Phase separation in a binary mixture confined between symmetric parallel plates: Capillary condensation transition near the bulk critical point

TL;DR

This paper studies phase separation and capillary condensation in a near-critical binary mixture confined between symmetric plates, incorporating critical fluctuation effects and analyzing both static and dynamic behaviors including late-stage coarsening.

Contribution

It introduces a local functional theory to account for critical fluctuations and examines the static van der Waals loop and dynamic phase separation in confined geometries.

Findings

Van der Waals loop appears below the film critical temperature.

Lateral instability leads to accelerated coarsening.

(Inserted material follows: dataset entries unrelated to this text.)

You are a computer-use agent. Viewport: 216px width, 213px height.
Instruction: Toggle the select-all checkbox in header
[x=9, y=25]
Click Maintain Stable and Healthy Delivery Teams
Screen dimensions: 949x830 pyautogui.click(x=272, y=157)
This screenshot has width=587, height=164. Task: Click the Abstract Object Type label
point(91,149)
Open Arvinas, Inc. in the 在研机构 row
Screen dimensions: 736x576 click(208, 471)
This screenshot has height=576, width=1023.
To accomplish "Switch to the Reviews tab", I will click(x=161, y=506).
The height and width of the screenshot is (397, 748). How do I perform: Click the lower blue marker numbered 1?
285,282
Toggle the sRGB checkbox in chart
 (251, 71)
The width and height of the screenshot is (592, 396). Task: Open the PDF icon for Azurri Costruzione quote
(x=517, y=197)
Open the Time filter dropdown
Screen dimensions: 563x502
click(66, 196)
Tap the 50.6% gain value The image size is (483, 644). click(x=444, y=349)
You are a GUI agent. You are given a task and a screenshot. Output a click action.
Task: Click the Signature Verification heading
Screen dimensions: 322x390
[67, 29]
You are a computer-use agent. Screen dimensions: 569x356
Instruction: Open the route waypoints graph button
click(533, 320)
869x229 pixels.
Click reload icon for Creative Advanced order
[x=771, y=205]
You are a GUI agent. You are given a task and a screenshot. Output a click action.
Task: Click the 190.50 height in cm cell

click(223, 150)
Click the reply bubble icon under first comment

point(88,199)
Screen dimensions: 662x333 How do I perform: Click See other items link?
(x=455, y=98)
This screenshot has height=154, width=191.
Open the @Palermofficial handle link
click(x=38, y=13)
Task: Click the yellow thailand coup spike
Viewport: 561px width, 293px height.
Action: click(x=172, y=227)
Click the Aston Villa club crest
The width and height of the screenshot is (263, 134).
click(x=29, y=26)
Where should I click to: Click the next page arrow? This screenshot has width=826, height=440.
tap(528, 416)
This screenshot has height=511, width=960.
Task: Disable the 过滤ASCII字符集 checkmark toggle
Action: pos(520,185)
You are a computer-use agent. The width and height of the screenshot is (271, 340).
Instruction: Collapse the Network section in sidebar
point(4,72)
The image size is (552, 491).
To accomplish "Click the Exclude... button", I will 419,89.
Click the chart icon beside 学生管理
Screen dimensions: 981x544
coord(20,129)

Pancake domain formation in the film center during late-stage evolution.

Abstract

We investigate phase separation of near-critical binary mixtures between parallel symmetric walls in the strong adsorption regime. We take into account the renormalization effect due to the critical fluctuations using the recent local functional theory [J. Chem. Phys. 136, 114704 (2012)]. In statics, a van der Waals loop is obtained in the relation between the average order parameter $<psi>$ in the film and the chemical potential when the temperature $T$ is lower than the film critical temperature $T_c^{ca}$ (in the case of an upper critical solution temperature). In dynamics, we lower $T$ below the capillary condensation line from above $T_c^{ca}$. We calculate the subsequent time-development assuming no mass exchange between the film and the reservoir. In the early stage, the order parameter $psi$ changes only in the direction perpendicular to the walls. For sufficiently deep quenching, such one-dimensional profiles become unstable with respect to the fluctuations varying in the lateral directions. The late-stage coarsening is then accelerated by the hydrodynamic interaction. A pancake domain of the phase disfavored by the walls finally appears in the middle of the film.